Pourquoi écrire? Pourquoi jouer, pourquoi chanter, pourquoi peindre, ou dessiner?
Je me pose la question classique et rabattue de l’engagement artistique. Ou plutôt du désaccord crucial entre volonté d’engagement et non-engagement. Désaccord entre Victor Hugo et Baudelaire, différence fondamentale entre toi et moi. Baudelaire s’est moqué de la naïveté de Victor Hugo, j’admire la tienne. « Je n’ai jamais dit l’art pour l’art » a déclaré Victor Hugo. Pourtant Baudelaire non plus ne l’a jamais dit. Mais il ne croyait pas, il n’avait pas la foi de son maître. Pour cela l’entente entre eux n’a jamais été possible.
Duras se distingue du Nouveau Roman car même si elle adopte peut-être d’une certaine manière leurs « théories » formelles, elle ne s’interroge pas sur l’Homme ni sur l’Histoire. Duras nous parle d’amour. Duras nous parle. Simon, Robbe-Grillet ne nous parlent pas, ils nous inquiètent, nous questionnent.
Le mouvement artistique de L’art pour l’art vise à révolutionner l’art lui-même. Il y a donc une forme d’engagement dans la démarche.
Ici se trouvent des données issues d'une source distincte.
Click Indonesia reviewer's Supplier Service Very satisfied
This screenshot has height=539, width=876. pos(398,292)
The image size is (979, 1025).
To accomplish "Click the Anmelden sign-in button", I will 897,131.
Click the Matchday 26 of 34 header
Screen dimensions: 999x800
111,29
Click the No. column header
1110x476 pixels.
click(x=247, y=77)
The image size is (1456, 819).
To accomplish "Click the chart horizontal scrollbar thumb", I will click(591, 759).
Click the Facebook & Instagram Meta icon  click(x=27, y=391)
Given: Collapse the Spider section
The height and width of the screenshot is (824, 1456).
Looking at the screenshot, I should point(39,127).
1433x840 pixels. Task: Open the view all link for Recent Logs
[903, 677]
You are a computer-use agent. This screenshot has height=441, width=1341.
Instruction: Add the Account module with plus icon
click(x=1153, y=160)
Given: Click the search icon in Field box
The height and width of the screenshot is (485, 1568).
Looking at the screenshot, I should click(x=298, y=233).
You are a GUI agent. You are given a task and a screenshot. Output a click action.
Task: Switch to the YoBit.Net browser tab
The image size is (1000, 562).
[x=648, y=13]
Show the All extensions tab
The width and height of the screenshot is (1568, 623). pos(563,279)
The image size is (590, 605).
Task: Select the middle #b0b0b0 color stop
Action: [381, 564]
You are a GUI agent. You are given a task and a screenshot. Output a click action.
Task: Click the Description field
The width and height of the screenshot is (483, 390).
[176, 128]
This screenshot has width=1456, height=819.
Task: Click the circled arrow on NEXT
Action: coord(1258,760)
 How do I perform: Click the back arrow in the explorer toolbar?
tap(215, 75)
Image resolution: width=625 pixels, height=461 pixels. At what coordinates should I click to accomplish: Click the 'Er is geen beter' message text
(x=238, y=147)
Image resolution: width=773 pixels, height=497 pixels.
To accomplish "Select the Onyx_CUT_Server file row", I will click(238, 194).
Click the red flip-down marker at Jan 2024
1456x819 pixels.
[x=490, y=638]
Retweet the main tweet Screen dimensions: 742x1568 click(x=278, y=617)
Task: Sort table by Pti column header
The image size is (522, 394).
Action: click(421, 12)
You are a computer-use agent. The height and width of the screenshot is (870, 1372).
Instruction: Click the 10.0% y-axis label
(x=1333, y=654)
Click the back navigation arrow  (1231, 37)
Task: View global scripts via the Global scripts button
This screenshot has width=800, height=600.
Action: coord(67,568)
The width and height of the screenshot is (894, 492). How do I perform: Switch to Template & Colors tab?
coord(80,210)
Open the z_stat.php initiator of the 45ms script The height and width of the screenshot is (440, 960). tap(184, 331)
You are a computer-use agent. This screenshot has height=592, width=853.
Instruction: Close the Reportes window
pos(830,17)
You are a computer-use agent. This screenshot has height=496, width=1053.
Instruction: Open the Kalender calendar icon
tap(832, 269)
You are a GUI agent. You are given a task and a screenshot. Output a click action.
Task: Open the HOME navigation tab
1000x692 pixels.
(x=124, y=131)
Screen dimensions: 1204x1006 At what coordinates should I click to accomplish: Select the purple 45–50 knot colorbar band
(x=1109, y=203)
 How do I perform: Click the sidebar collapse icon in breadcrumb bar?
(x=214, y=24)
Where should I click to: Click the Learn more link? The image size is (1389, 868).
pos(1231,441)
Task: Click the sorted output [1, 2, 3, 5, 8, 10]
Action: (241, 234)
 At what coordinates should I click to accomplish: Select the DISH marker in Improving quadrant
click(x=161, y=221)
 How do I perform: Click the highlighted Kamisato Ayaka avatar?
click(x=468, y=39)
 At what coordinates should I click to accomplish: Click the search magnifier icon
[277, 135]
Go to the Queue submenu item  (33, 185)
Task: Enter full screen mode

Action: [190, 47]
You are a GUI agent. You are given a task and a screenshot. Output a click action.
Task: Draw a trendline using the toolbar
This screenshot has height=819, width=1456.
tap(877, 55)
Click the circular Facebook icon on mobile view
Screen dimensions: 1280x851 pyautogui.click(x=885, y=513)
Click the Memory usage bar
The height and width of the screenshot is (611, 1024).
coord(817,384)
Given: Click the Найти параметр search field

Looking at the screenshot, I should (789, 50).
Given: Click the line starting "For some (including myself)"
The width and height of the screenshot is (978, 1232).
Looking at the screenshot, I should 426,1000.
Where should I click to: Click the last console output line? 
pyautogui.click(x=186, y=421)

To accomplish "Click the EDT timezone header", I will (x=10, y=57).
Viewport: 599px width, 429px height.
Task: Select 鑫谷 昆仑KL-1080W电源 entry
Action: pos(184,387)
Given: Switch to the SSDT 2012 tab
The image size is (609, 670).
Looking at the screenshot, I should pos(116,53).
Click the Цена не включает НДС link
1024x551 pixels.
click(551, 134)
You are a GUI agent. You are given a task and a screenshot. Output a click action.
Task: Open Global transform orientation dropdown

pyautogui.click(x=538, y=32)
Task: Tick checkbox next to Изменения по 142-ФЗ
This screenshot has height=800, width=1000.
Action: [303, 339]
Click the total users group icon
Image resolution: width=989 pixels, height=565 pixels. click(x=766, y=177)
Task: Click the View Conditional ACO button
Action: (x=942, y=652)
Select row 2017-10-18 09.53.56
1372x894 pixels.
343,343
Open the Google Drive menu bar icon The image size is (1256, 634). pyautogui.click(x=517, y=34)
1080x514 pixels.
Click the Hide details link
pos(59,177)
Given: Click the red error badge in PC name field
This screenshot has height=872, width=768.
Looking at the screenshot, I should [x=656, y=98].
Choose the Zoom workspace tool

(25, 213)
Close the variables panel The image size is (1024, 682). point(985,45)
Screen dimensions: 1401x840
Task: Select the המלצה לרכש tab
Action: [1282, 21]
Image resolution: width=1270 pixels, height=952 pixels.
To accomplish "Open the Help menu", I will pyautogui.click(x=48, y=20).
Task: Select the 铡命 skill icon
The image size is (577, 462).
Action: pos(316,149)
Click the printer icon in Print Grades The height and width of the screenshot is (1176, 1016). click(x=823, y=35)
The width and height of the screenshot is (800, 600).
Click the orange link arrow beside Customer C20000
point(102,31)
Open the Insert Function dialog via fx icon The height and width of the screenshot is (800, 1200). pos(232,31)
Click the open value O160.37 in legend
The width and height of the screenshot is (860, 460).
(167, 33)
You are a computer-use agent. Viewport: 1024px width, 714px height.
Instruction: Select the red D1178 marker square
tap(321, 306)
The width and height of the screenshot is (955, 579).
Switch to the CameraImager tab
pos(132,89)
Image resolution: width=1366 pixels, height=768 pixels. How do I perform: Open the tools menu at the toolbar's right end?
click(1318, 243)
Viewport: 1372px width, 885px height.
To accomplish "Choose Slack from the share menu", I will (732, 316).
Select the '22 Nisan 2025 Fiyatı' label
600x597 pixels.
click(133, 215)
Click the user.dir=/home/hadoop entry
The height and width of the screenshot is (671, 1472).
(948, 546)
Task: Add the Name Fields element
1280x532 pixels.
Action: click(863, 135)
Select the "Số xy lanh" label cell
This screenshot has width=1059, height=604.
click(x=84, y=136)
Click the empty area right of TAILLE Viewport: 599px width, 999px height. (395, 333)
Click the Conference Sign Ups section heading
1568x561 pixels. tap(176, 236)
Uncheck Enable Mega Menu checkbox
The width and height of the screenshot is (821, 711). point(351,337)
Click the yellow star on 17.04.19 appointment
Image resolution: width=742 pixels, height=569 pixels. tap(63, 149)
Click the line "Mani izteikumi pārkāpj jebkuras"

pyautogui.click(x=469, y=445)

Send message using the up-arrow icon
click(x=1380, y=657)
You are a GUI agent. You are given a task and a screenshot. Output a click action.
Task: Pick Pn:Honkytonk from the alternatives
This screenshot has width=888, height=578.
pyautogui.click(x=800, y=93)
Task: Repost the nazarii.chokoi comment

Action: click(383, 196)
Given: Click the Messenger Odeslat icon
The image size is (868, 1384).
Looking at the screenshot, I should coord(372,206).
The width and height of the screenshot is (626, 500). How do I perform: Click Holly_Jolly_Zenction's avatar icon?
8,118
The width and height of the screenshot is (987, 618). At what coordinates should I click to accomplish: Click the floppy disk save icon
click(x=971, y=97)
Il y a combat.
Tu veux faire avancer le théâtre. Tomber au fond du trou, souffrir pour changer les choses changer le monde.
Je ne crois pas en l’avancement au progrès. Alors pourquoi est-ce que j’écris?
Je déclarais écrire pour être lue. Je ne sais plus.
Si ce n’est pas un don, un besoin un devoir, qu’est-ce que la création?
L’écrivain a beau raconter des histoires, il fait partie d’une Histoire, d’une culture, d’une époque. La définir, en tenir compte, l’ignorer, la dissimuler, elle reste présente, intrinsèque. Nous sommes dans « L’Ere du Soupçon » de Nathalie Sarraute. Gide se donne pour rôle d’ »inquiéter ». Il devient de plus en plus difficile de définir le rôle de l’écrivain, de l’artiste en général.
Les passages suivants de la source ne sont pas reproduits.